Saved entries
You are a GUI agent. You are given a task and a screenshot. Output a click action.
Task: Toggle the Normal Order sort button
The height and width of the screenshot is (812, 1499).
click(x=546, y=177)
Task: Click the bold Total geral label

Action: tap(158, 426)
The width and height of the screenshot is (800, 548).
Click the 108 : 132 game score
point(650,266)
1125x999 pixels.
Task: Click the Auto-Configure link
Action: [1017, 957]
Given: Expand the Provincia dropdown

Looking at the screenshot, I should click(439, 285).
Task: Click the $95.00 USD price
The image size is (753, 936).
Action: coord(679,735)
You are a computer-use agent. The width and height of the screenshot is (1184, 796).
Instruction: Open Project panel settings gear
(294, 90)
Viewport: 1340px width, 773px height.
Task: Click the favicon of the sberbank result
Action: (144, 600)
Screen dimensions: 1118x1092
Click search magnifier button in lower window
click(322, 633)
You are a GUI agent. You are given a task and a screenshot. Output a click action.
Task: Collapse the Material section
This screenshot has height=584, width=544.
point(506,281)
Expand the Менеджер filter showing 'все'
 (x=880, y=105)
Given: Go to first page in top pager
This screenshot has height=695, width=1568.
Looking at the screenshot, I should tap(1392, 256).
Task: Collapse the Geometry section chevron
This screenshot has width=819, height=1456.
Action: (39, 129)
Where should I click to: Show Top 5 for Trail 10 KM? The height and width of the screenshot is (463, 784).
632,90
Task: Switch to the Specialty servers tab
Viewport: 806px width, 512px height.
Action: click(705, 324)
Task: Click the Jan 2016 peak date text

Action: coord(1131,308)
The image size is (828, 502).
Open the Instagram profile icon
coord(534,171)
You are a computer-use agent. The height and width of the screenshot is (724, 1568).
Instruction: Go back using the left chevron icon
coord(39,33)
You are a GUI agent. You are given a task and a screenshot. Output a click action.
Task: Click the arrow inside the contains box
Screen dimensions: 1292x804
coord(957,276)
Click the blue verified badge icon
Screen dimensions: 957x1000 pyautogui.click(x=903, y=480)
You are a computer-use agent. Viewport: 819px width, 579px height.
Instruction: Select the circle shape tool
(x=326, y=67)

▶ _Work task_:
Repeat the records exactly, leaving out none of them.

▶ _Output for this exercise_:
You are a GUI agent. You are given a task and a screenshot. Output a click action.
Task: Toggle the Normal Order sort button
The height and width of the screenshot is (812, 1499).
click(x=546, y=177)
Task: Click the bold Total geral label

Action: tap(158, 426)
The width and height of the screenshot is (800, 548).
Click the 108 : 132 game score
point(650,266)
1125x999 pixels.
Task: Click the Auto-Configure link
Action: [1017, 957]
Given: Expand the Provincia dropdown

Looking at the screenshot, I should click(439, 285).
Task: Click the $95.00 USD price
The image size is (753, 936).
Action: coord(679,735)
You are a computer-use agent. The width and height of the screenshot is (1184, 796).
Instruction: Open Project panel settings gear
(294, 90)
Viewport: 1340px width, 773px height.
Task: Click the favicon of the sberbank result
Action: (144, 600)
Screen dimensions: 1118x1092
Click search magnifier button in lower window
click(322, 633)
You are a GUI agent. You are given a task and a screenshot. Output a click action.
Task: Collapse the Material section
This screenshot has height=584, width=544.
point(506,281)
Expand the Менеджер filter showing 'все'
 (x=880, y=105)
Given: Go to first page in top pager
This screenshot has height=695, width=1568.
Looking at the screenshot, I should tap(1392, 256).
Task: Collapse the Geometry section chevron
This screenshot has width=819, height=1456.
Action: (39, 129)
Where should I click to: Show Top 5 for Trail 10 KM? The height and width of the screenshot is (463, 784).
632,90
Task: Switch to the Specialty servers tab
Viewport: 806px width, 512px height.
Action: click(705, 324)
Task: Click the Jan 2016 peak date text

Action: coord(1131,308)
The image size is (828, 502).
Open the Instagram profile icon
coord(534,171)
You are a computer-use agent. The height and width of the screenshot is (724, 1568).
Instruction: Go back using the left chevron icon
coord(39,33)
You are a GUI agent. You are given a task and a screenshot. Output a click action.
Task: Click the arrow inside the contains box
Screen dimensions: 1292x804
coord(957,276)
Click the blue verified badge icon
Screen dimensions: 957x1000 pyautogui.click(x=903, y=480)
You are a computer-use agent. Viewport: 819px width, 579px height.
Instruction: Select the circle shape tool
(x=326, y=67)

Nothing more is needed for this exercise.